▶ **What you have to do**:
Copy the lines below word for word, starting with the line containing "Click the Terremoto" and continuing through the last line. Leave the pictures out.

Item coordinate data
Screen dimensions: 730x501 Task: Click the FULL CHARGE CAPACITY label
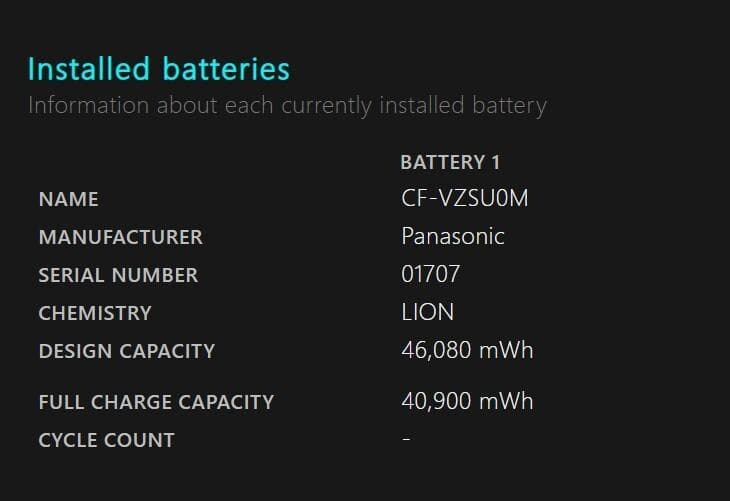click(x=156, y=402)
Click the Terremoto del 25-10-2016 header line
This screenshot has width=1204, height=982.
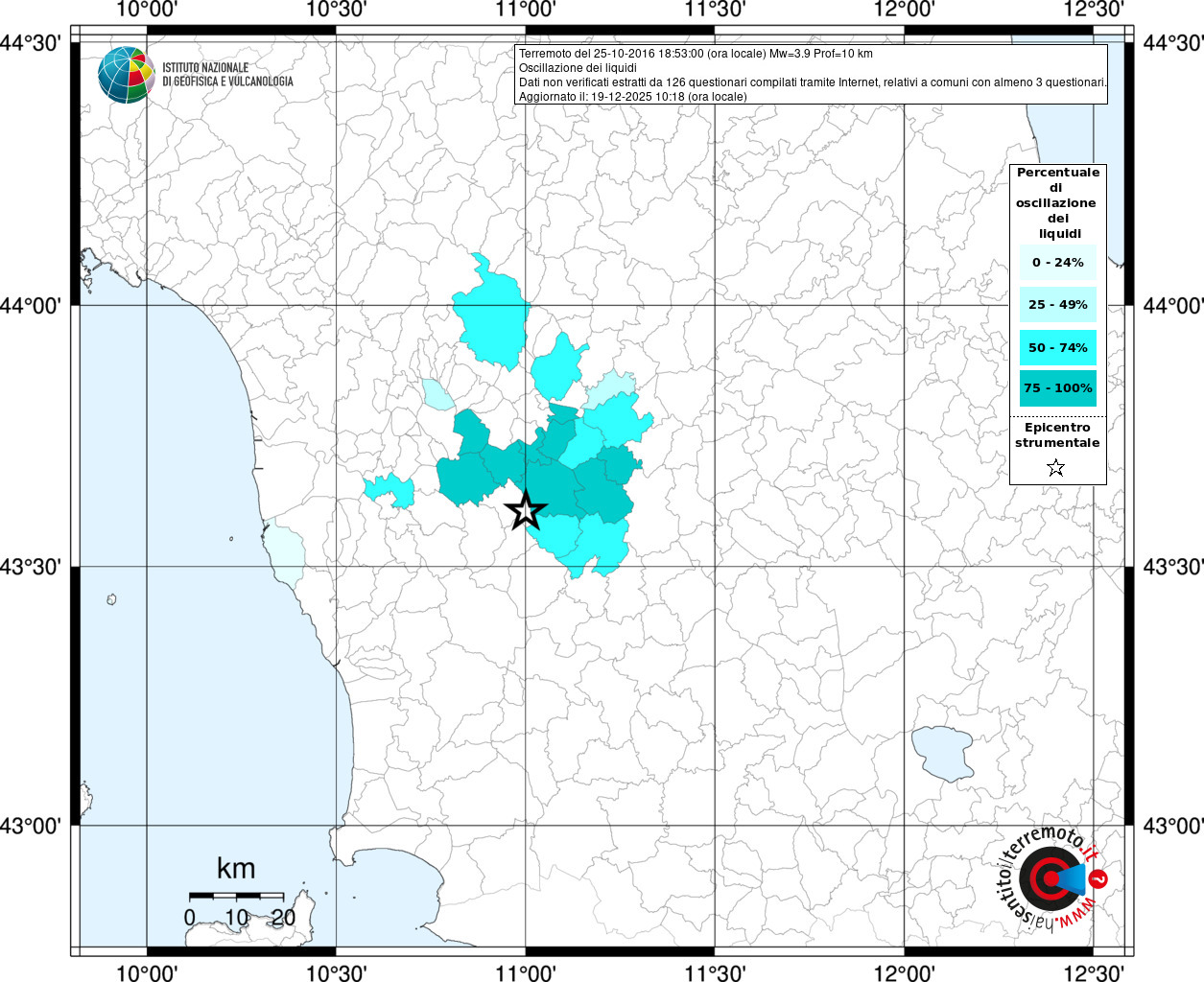(x=696, y=54)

▶ **Finished exercise**:
Click the Terremoto del 25-10-2016 header line
This screenshot has width=1204, height=982.
(x=696, y=54)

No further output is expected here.